The knockdown protocol is detailed elsewhere(Huey et al., 1992; Gilchrist and Huey, 1999). Approximately 1000 flies from each line are poured into the inner tube of a water-jacketed Weber column (Weber,1988). The water jacket is heated by a Haake DC-10 immersion heater (Haake-Buchler Inc., Paramus, NJ, USA) in a 26 liter water bath and contains a copper tube through which air is heated to the same temperature and forced through the column. The flies are poured into the inner tube when the air core temperature is 30°C. Mesh baffles within the inner tube provide places for the flies to cling during the experiment. The water temperature is ramped from 30°C up to 50°C over ∼50 min; the average rate of change is ∼0.4°C min^–1. T_KD is that temperature at which a fly can no longer locomote or cling to the baffles or column walls; they fall out of the column. As they fall out, the flies are fractionated at 0.5°C intervals between 32°C to 46°C. Recovery is nearly instantaneous (Gilchrist and Huey,1999). The knockdown flies are then separated by sex, counted, and the distribution of knockdown temperatures recorded separately for males and females from each line.

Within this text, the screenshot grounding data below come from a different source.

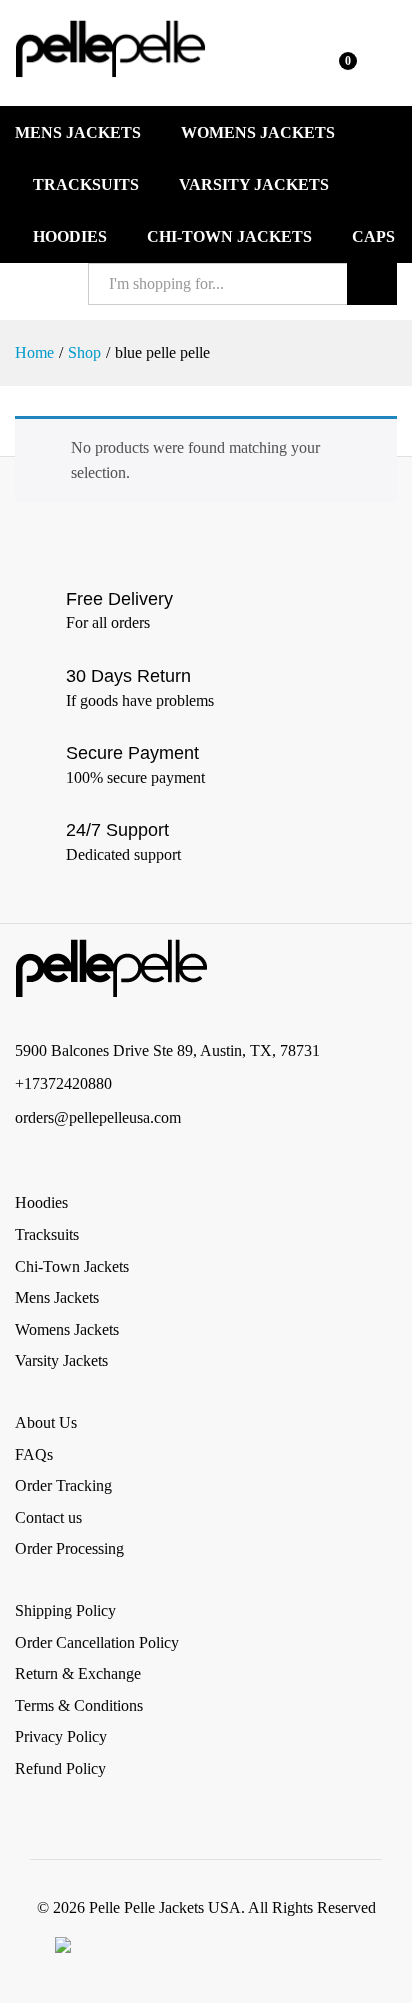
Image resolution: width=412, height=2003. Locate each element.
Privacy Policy (61, 1736)
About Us (46, 1422)
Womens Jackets (258, 133)
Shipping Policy (65, 1610)
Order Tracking (63, 1485)
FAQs (34, 1454)
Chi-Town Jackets (229, 237)
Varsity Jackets (254, 185)
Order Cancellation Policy (97, 1642)
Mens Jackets (78, 133)
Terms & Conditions (79, 1705)
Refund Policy (60, 1768)
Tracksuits (86, 185)
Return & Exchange (78, 1673)
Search (372, 284)
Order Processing (69, 1548)
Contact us (48, 1517)
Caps (373, 237)
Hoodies (70, 237)
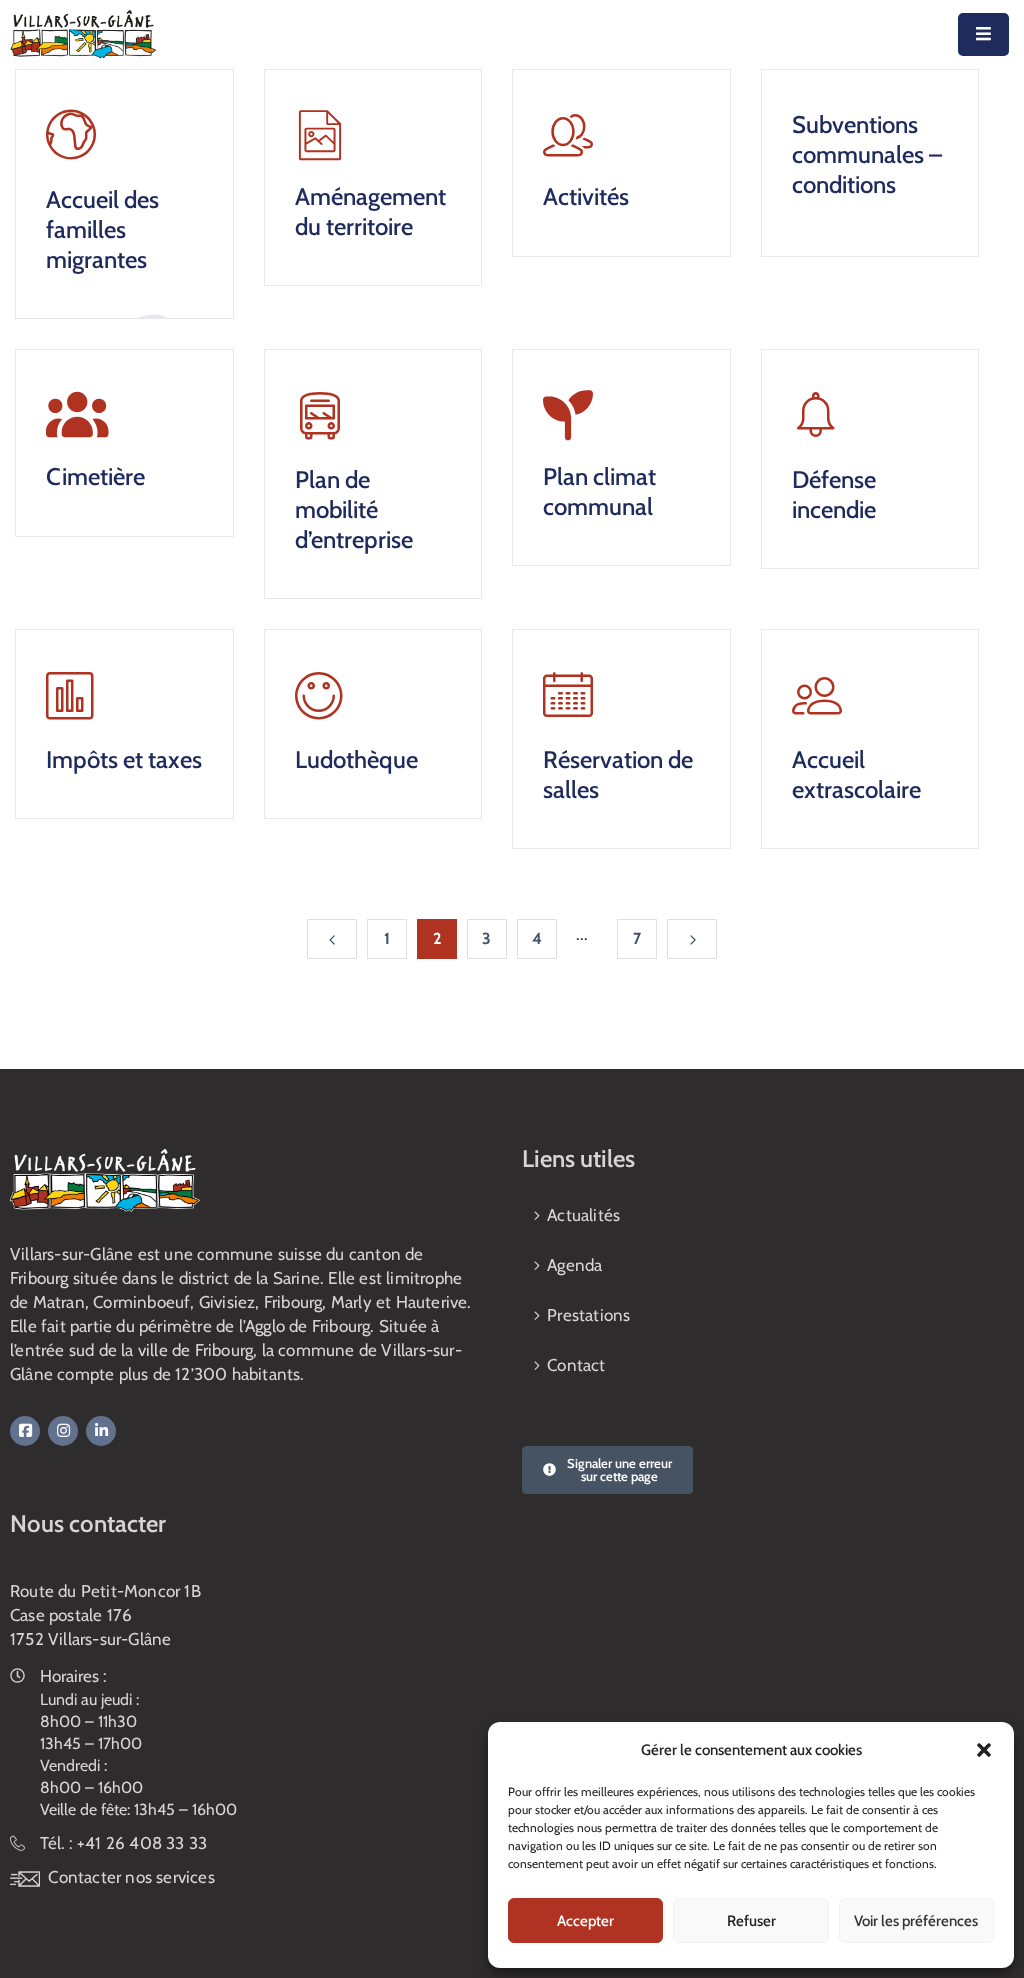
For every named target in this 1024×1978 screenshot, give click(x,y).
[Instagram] (63, 1431)
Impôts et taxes (124, 759)
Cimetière (95, 476)
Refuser (751, 1921)
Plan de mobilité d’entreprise (354, 509)
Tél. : (123, 1843)
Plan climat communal (599, 491)
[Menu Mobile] (983, 34)
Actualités (583, 1215)
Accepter (585, 1921)
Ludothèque (356, 759)
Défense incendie (834, 494)
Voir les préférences (916, 1921)
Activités (586, 196)
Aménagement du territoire (370, 211)
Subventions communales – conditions (867, 154)
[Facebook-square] (25, 1431)
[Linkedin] (101, 1431)
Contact (576, 1365)
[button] (984, 1750)
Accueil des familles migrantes (102, 229)
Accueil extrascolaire (856, 774)
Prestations (588, 1315)
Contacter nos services (131, 1877)
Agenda (574, 1265)
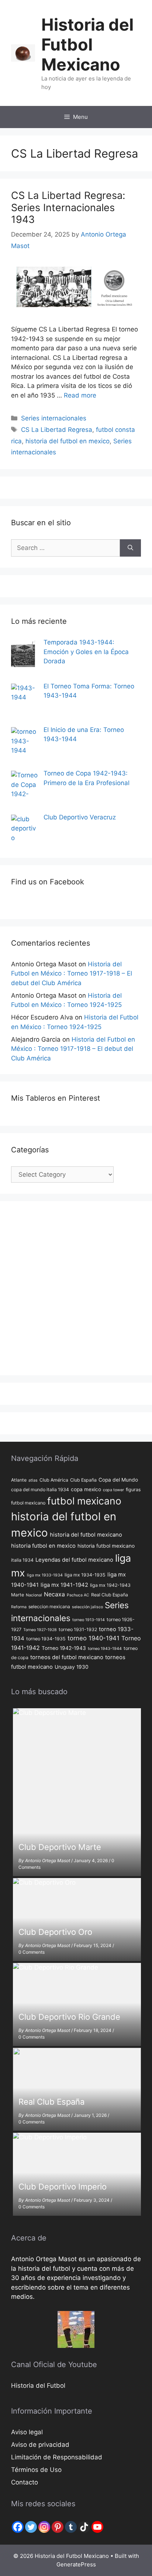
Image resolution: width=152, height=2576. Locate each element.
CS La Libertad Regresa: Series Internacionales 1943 (68, 207)
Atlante (19, 1480)
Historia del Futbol (38, 2385)
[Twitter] (31, 2527)
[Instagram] (44, 2527)
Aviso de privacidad (40, 2444)
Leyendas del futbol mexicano (74, 1559)
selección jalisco (87, 1607)
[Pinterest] (57, 2527)
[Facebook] (18, 2527)
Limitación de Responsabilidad (56, 2457)
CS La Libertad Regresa (56, 429)
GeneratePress (76, 2564)
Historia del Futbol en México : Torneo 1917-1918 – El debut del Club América (71, 973)
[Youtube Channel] (97, 2527)
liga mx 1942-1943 (110, 1585)
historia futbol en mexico (43, 1545)
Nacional (34, 1595)
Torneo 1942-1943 (64, 1648)
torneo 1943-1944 (105, 1648)
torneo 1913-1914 (88, 1619)
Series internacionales (53, 418)
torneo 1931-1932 (78, 1629)
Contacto (24, 2482)
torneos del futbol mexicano (66, 1657)
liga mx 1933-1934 (45, 1575)
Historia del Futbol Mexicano (87, 44)
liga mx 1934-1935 (85, 1575)
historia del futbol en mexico (67, 441)
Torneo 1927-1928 (40, 1629)
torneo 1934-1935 (46, 1638)
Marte (17, 1594)
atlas (33, 1480)
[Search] (130, 548)
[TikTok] (84, 2527)
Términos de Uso (36, 2469)
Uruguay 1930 (72, 1667)
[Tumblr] (71, 2527)
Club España (83, 1480)
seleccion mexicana (49, 1606)
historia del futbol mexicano (86, 1534)
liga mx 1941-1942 (64, 1584)
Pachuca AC (78, 1595)
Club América (53, 1480)
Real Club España (109, 1594)
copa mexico (86, 1489)
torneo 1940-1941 (94, 1638)
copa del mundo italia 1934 (40, 1489)
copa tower (113, 1490)
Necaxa (54, 1594)
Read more (80, 395)
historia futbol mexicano (106, 1546)
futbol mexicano (84, 1501)
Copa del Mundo (118, 1480)
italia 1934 (22, 1560)
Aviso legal (27, 2432)
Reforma (19, 1607)
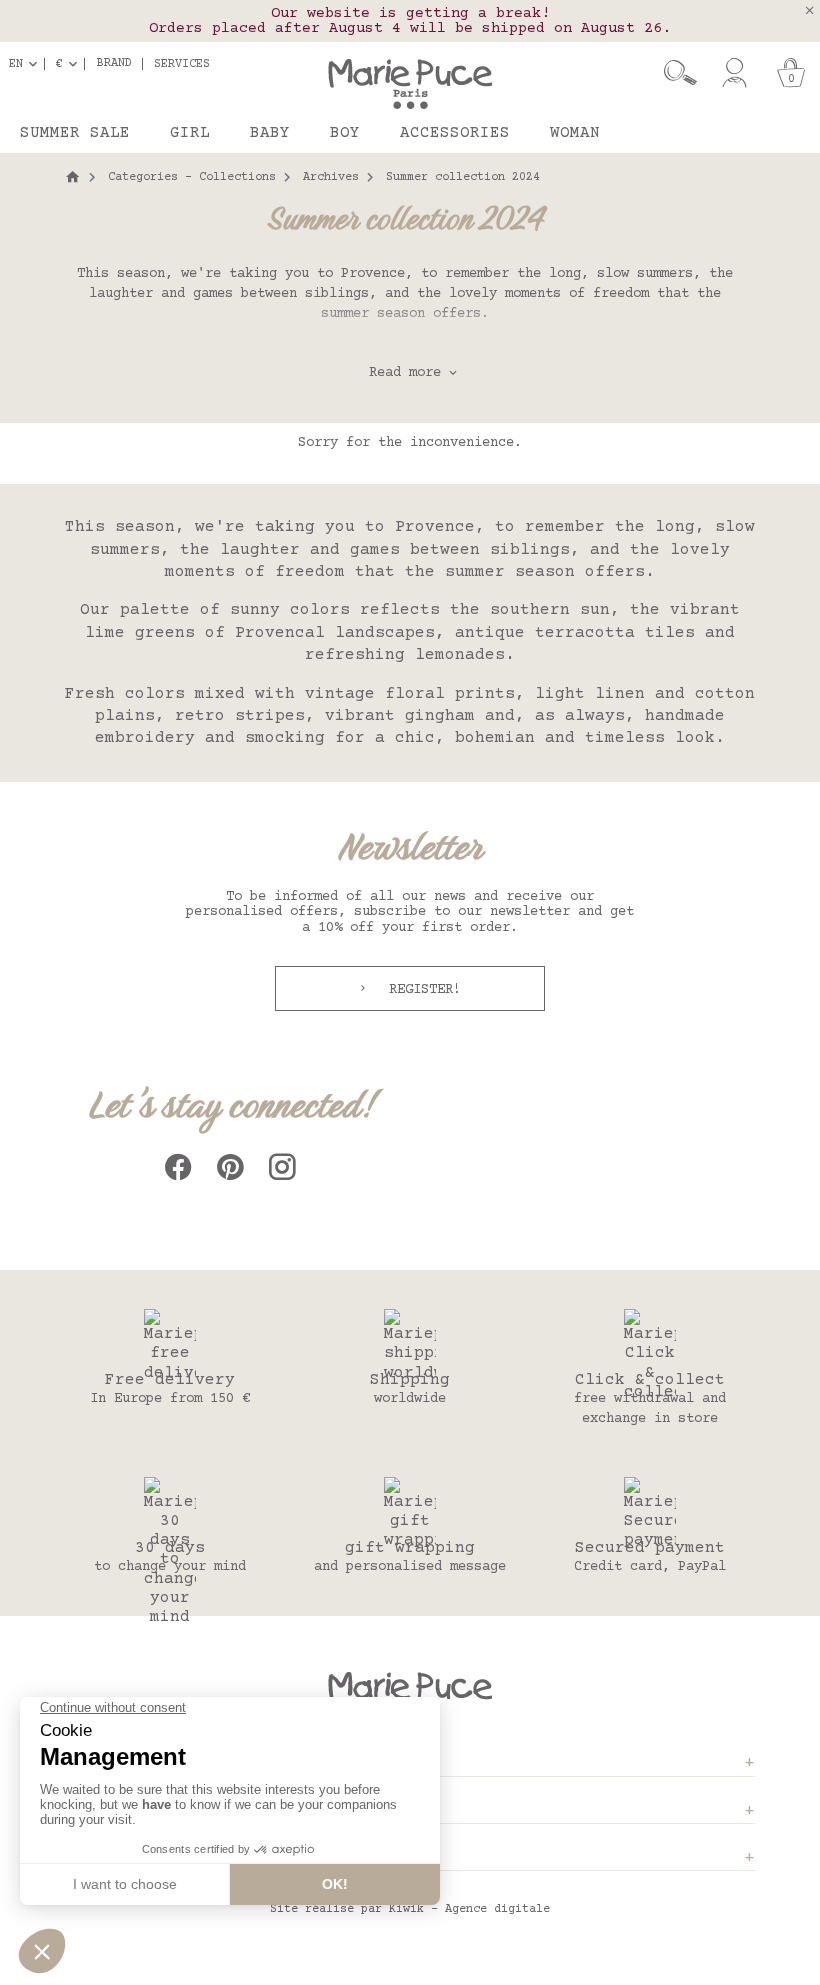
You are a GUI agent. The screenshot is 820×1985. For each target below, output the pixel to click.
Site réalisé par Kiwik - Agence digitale (410, 1909)
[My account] (734, 73)
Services (182, 64)
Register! (421, 990)
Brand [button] (114, 64)
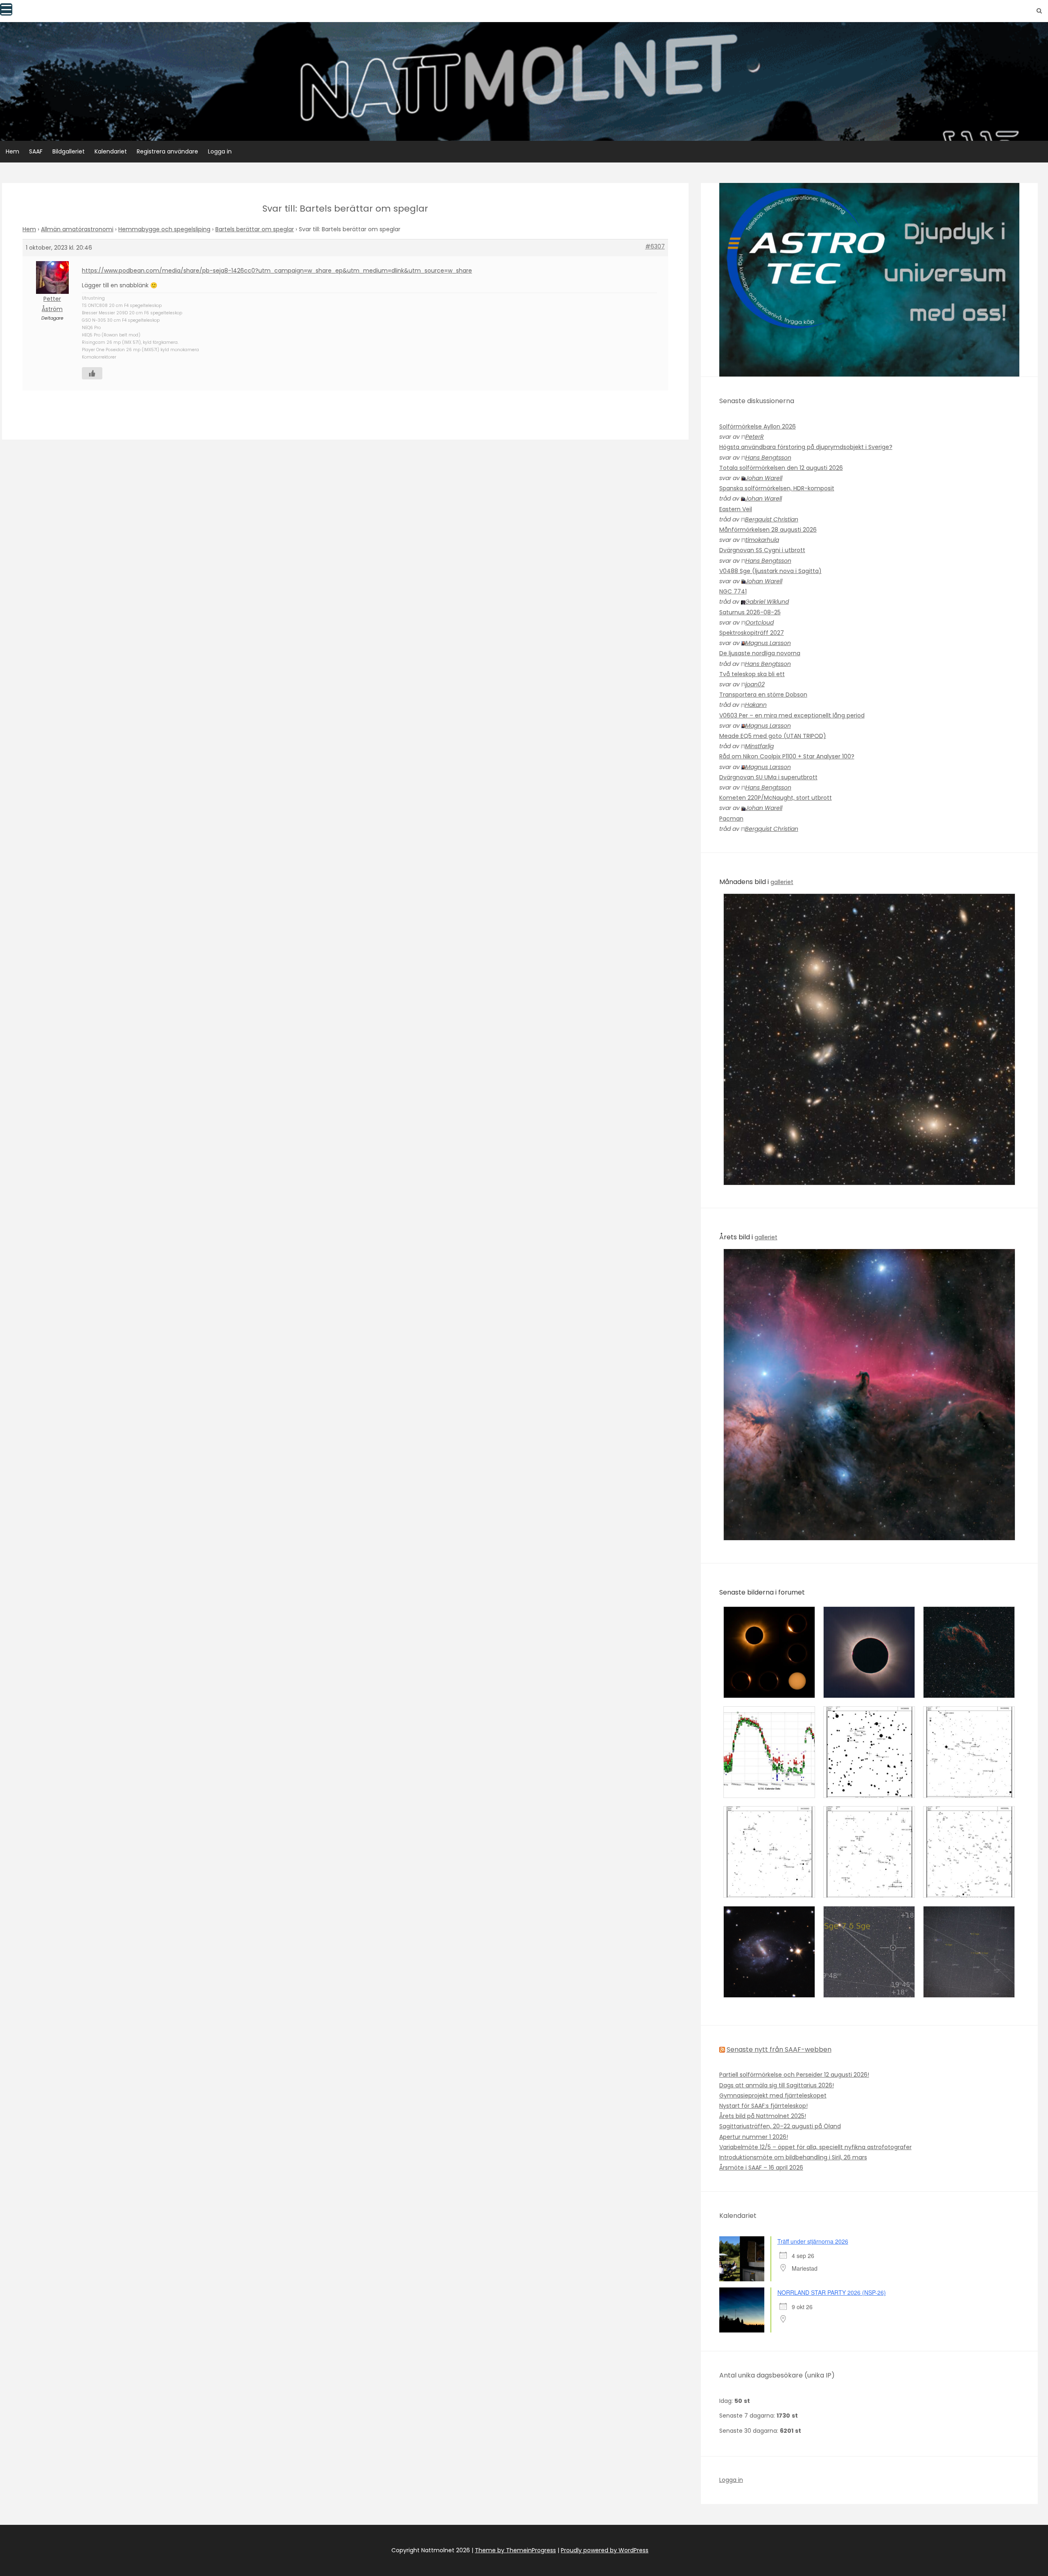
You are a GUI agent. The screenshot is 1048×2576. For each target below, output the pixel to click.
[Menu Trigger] (6, 9)
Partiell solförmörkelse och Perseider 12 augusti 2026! (794, 2075)
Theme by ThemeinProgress (515, 2550)
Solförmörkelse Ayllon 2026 (757, 426)
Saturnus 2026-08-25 (750, 612)
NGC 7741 (733, 591)
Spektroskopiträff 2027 (751, 633)
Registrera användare (167, 151)
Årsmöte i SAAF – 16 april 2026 (761, 2167)
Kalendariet (111, 151)
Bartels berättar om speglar (254, 229)
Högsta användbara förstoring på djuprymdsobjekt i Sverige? (805, 447)
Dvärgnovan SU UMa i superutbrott (768, 777)
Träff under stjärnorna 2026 (812, 2241)
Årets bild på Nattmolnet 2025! (762, 2116)
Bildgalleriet (68, 151)
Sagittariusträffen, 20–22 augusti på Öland (780, 2126)
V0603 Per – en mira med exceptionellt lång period (792, 715)
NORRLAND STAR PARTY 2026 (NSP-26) (831, 2292)
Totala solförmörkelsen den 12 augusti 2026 (781, 468)
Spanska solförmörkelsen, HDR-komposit (776, 488)
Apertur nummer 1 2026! (753, 2137)
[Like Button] (92, 373)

To maintain each HN line, ∼30% of the flies with the highest T_KD are selected and retained for breeding. For each LN line, ∼30% of the flies whose T_KD generally ranges from 35.5–37°C are selected and retained for breeding. After each Control line is run through the KD column, ∼30% of all the flies are haphazardly chosen for retention and breeding. Following a round of selection,the selected flies from each line (∼300 individuals with approximately equal number of males and females) are divided into two groups of ∼150 flies, each of which is placed into a bottle containing 30 ml cornmeal–molasses–yeast–agar–tegosept medium sprinkled with yeast. The flies are maintained at 25°C for 5–6 days following knockdown to ensure mating between selected males and females(Gilchrist and Huey, 1999). They are then transferred to fresh food sprinkled with yeast and allowed to oviposit for ∼24 h. The eggs are transferred to fresh food vials at a density of ∼50 eggs/vial. Twenty-eight vials of eggs are collected from each line. Flies develop and mature at 25°C (12 h:12 h L:D) for 13 days,at which time the adults are transferred to fresh food bottles sprinkled with yeast in preparation for the next knockdown experiment, which is run on days 14 and 15 following egg collection. (The selection and maintenance protocols have remained consistent for the original and the new knockdown lines.)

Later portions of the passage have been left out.